“Home is where the farm is,” will soon become a common turn of phrase in the area of Chelsea, Quebec.
The unveiling of the newest phase of Hendrick Farm will marry the best parts of agricultural heritage to modern living in new townhouses open for viewing this Saturday, November 12.
“There aren’t many places in the world where you can live 15 minutes from the heart of a capital city and come home to sit on your porch and look across acres of farm,” said Sean McAdam, the president of LANDLAB who spearheaded the Hendrick Farm project.
Just a hop away from downtown Ottawa, the Gatineau foothills municipality is already a top destination for recreation and relaxation. It’s where residents enjoy an abundance of food producers and beautiful scenery, and the Farm’s conservation development project plans to add to that selection.
“A long time ago, as I started working on this, I asked Vince and Gert Hendrick what they would like to see happen to their farm. ”
McAdam struck a deal to carefully develop the land and spent a couple more years asking residents of Chelsea what they wanted to see in the surrounding area.
“In 2011 we re-established the organic farm,” he said. “We wanted to make sure we could preserve what the Hendricks had fostered for several decades.”
McAdam made it clear he wanted the 107 acres of farmland to stay true to the couple’s way of life. The developed area for housing and select businesses that fit the vibe of the village will only ever take up 40 acres, while the rest will remain natural forest and trails.
Noon on Nov. 12 marks a milestone at the Farm, as an open house catered by Thyme & Again will invite the rural-curious to explore the White Model townhouses. Starting at $458,000, the 24 townhouses will be the only units to face the five-acre farm; other properties will look out onto the village or the woods.
Hendrick Farm is a singular experiment in land development, a project that McAdam started in 2004 and navigated through significant zoning changes and well-engineered landscaping to make possible.

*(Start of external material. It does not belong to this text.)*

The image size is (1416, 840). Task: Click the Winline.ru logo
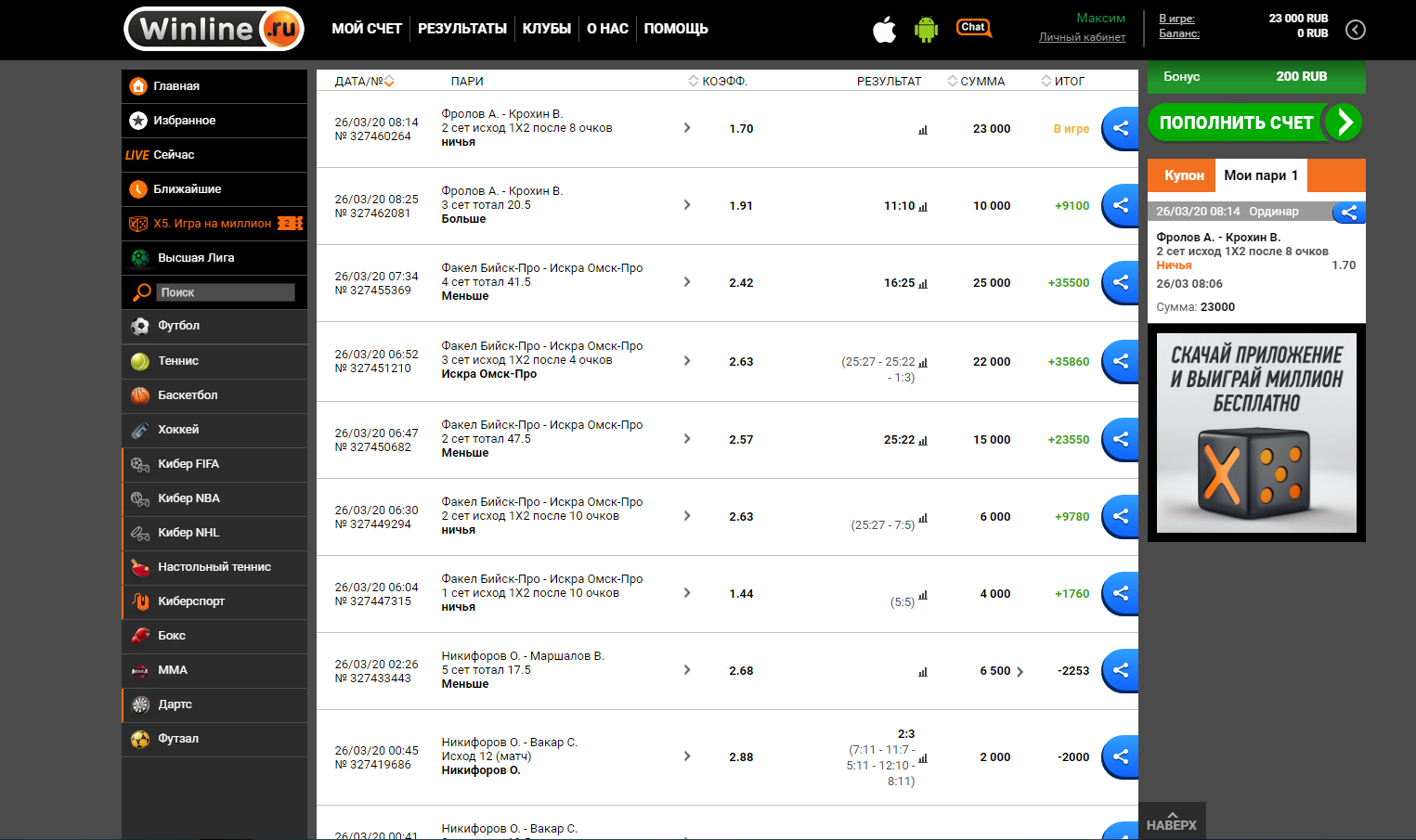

“We wanted something that protected the land,” said McAdam, “and there’s an increasing desire in Chelsea to have local services, restaurants, and recreational activities. This stays true to that.”
A Farm Stand in the barn is open for visitors to come buy any of the 80 varieties of vegetables grown on the farm. They also supply several local restaurants, including Les Fougères, and run a community support agriculture (CSA) box program.
Each 1,600-square-foot townhouse comes with a porch in the front, a detached garage in the back, and three bedrooms (or two bedrooms with a loft). The design of each house, indoor and outdoor, is “village-appropriate” — most luxury furnishings are real wood and the countertops are granite. The community hub will also feature commercial buildings that will intersperse the homes with cafés, restaurants, and other suitable businesses.
One per cent of all house sales directly support the not-for-profit Hendrick Farm Foundation. Separate from the housing development, the Foundation runs the organic farm and maintains all the green spaces for residents and visitors alike.
It’s an experiment that’s already succeeded: with the bounty of fresh produce right outside your door, from ‘farm to table’ takes on a whole new meaning.